Controversial historical sex abuse investigations such as the probe set up to examine claims of a VIP paedophile ring in Westminster will be scrutinised by an independent review.
Embattled Scotland Yard boss Sir Bernard Hogan-Howe has called in former High Court judge Sir Richard Henriques to examine a number of investigations involving non-recent sexual claims against public figures.
His force has faced fierce criticism over one investigation, known as Operation Midland, which saw the home of 92-year-old Lord Bramall raided before the case was later dropped.
The move comes as a decision is imminent over if and for how long Sir Bernard's contract as Metropolitan Police Commissioner will be renewed.
He said: “We are not afraid to learn how we can do these things better, and that's why I've announced today's review into how we have conducted investigations into non-recent sexual allegations involving public figures.
“I am pleased that Sir Richard brings an independent legal mind to advise us whether we can provide a better balance between our duty to investigate and the interests of suspects, complainants and victims.”
Key findings of the review will be published later in the year, although the full report will remain confidential.
An Independent Inquiry into Child Sex Abuse is already being led by Justice Lowell Goddard, and is expected to cost £18 million in its first year, but Sir Bernard said this probe will look at police procedure, not evidence.
Operation Midland was launched in November 2014 following allegations that boys were sexually abused by a paedophile ring centred around Westminster more than 30 years ago.
There were claims that sex parties were held at the exclusive Dolphin Square apartment block near the Houses of Parliament. The inquiry centred on allegations by a man known as “Nick”, and was also looking into the alleged murder of three young boys.
At the time a detective described Nick's account as “credible and true”.
Former Tory MP Harvey Proctor, who furiously denied any involvement and claimed he was the victim of a homosexual witch hunt, has been interviewed under caution twice but has not been charged.
Former prime minister Edward Heath and ex-home secretary Lord Brittan, both now dead, have also been named in connection with the probe.
Operation Midland, which had cost £1.8 million as of November last year, has come under intense scrutiny in recent weeks after the Met announced that D-Day veteran Lord Bramall would face no further action over historical child abuse allegations.
The development sparked calls for police to offer an apology to the former armed forces chief and prompted questions over the veracity of Nick's allegations.
There have been claims in recent weeks that Operation Midland is on the brink of collapse. However, following the announcement of the review a Met spokeswoman said the inquiry is “still ongoing”.
Lord Bramall's solicitor Drew Pettifer said: “Lord Bramall welcomes any review that can assist the police in making improvements in the way they investigate such allegations, thus making the process fairer and less painful for all those concerned.”

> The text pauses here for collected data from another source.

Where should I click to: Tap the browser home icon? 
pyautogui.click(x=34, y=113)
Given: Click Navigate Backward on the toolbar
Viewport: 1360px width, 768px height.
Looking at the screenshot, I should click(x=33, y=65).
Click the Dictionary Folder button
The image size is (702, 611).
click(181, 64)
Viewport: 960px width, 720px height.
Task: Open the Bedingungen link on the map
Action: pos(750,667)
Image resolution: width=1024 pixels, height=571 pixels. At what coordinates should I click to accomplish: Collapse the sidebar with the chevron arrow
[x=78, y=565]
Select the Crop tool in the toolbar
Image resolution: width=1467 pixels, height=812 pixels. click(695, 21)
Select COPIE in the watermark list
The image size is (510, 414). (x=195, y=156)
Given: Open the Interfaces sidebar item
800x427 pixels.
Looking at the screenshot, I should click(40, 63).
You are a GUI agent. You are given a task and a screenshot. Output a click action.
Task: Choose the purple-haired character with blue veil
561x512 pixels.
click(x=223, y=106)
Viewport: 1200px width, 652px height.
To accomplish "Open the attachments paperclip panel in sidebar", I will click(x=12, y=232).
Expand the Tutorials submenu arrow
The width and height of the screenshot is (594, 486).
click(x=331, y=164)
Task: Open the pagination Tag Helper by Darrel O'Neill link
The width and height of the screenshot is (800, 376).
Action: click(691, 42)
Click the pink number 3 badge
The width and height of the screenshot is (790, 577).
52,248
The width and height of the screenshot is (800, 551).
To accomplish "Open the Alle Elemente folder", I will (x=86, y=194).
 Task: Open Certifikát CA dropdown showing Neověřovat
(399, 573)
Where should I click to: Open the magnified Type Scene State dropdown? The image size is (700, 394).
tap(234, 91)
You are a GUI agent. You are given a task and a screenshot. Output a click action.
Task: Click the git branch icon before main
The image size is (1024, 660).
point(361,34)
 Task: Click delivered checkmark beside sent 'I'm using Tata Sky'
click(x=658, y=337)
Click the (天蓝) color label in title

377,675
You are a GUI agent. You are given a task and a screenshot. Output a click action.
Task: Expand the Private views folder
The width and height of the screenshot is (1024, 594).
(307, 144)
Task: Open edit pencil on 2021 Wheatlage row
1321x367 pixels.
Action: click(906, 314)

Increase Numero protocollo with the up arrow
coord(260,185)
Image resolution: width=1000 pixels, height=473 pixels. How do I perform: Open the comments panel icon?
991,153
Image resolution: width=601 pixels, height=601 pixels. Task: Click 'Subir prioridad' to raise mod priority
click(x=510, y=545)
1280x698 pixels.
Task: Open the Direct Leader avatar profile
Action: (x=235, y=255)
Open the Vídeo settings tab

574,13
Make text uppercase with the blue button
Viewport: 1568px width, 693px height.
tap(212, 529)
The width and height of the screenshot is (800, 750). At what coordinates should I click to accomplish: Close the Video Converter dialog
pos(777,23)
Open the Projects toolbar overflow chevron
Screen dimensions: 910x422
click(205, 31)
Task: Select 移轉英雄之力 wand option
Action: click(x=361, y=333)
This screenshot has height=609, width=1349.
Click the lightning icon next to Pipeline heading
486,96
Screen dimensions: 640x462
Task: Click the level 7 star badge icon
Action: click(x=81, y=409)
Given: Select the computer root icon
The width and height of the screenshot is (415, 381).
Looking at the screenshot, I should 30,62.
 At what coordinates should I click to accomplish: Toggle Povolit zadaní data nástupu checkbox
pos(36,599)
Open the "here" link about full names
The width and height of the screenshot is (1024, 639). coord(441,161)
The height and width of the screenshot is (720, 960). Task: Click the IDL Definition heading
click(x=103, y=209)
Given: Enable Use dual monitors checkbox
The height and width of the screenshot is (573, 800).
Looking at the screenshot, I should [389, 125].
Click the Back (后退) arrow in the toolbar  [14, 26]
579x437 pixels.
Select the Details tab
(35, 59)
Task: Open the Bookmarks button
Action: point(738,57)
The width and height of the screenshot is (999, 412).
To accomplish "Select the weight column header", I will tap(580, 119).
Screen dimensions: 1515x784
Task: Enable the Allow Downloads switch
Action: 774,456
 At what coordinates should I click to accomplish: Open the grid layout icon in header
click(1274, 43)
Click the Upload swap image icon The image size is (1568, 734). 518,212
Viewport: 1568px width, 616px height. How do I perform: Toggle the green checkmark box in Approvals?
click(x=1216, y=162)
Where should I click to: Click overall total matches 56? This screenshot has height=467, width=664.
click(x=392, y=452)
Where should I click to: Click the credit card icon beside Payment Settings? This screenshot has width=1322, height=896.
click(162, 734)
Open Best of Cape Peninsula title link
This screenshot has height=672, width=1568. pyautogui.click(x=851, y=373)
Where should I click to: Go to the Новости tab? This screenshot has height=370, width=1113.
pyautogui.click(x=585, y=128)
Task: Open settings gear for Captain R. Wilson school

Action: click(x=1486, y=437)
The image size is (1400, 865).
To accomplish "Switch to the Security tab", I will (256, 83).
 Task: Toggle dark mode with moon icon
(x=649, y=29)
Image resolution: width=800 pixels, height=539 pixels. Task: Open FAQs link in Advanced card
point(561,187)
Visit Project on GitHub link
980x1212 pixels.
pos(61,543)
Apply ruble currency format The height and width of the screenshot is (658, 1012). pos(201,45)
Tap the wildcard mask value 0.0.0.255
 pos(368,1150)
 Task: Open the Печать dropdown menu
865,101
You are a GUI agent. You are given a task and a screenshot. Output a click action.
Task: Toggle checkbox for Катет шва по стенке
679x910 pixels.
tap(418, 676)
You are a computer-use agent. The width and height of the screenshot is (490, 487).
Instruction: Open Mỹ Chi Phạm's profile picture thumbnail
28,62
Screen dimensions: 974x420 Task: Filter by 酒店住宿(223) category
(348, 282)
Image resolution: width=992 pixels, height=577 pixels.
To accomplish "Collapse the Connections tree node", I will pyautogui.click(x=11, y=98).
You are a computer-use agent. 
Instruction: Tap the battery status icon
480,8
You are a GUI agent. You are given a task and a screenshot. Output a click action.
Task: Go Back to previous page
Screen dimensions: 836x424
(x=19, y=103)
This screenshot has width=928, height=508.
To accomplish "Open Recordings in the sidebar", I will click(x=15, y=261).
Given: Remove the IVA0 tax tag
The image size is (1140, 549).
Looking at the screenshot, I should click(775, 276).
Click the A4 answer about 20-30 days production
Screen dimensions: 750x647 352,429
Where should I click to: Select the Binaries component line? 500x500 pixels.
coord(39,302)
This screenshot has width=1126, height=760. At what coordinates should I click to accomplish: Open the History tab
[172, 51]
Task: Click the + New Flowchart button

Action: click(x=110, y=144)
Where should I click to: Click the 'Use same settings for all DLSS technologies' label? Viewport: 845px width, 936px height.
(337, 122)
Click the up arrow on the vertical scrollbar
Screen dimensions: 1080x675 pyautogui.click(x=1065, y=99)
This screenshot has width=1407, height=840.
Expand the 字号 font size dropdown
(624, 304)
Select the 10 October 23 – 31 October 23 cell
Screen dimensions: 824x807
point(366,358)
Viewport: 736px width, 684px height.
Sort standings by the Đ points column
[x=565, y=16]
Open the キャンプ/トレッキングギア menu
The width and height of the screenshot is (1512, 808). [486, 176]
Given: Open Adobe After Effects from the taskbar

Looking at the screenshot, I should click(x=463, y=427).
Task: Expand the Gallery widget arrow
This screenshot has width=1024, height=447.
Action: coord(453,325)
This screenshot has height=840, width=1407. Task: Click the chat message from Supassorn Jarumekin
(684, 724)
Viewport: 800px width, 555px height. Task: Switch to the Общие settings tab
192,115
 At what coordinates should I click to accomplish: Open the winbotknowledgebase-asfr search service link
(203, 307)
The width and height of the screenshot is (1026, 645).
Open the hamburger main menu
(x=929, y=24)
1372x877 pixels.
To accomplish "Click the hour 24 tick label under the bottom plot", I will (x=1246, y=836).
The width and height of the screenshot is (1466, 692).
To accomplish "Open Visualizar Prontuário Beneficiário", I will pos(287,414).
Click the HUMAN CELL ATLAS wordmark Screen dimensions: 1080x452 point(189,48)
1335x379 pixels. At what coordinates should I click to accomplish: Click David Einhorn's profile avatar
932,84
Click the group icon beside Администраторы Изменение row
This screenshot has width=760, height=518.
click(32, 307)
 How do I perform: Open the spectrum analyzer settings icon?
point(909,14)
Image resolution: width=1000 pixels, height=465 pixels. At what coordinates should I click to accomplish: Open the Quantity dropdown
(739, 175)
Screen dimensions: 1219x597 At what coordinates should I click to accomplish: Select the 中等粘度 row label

Scotland Yard has also come under fire over its handling of a separate allegation that Lord Brittan raped a 19-year-old woman known as “Jane” in 1967. He died in January last year without being told he would not face action over the claim, made to police in November 2012.
Police originally determined that the complaint against Lord Brittan should not be pursued more than a year before he died. But the investigation was reopened and he was interviewed under caution in May 2014 while suffering from terminal cancer.
The Met submitted a file to the CPS in November 2014 but was told it would not be considered. The force then appealed against that decision and claimed that, even though it had concluded there was not a strong case against Lord Brittan, he could not be informed that no action would be taken at that point.
In October police apologised to Lord Brittan's widow, saying she should have been informed there would not have been a prosecution had her husband been alive.
The NSPCC welcomed the review but warned that victims should not be put off coming forward.
A spokesman for the charity said: “We welcome a thorough and independent review of this case and hope that lessons can be learned; it is clear that damage has been done. But whilst it's important to assess its handling, it is crucial that this review does not inadvertently discourage victims of abuse from coming forward.
“For someone to talk about the cruelty they endured takes unimaginable bravery, and they must feel confident that they will be listened to. We must not return to the dark ages where some powerful people believed themselves to be untouchable, and victims thought they would be disbelieved and dismissed.”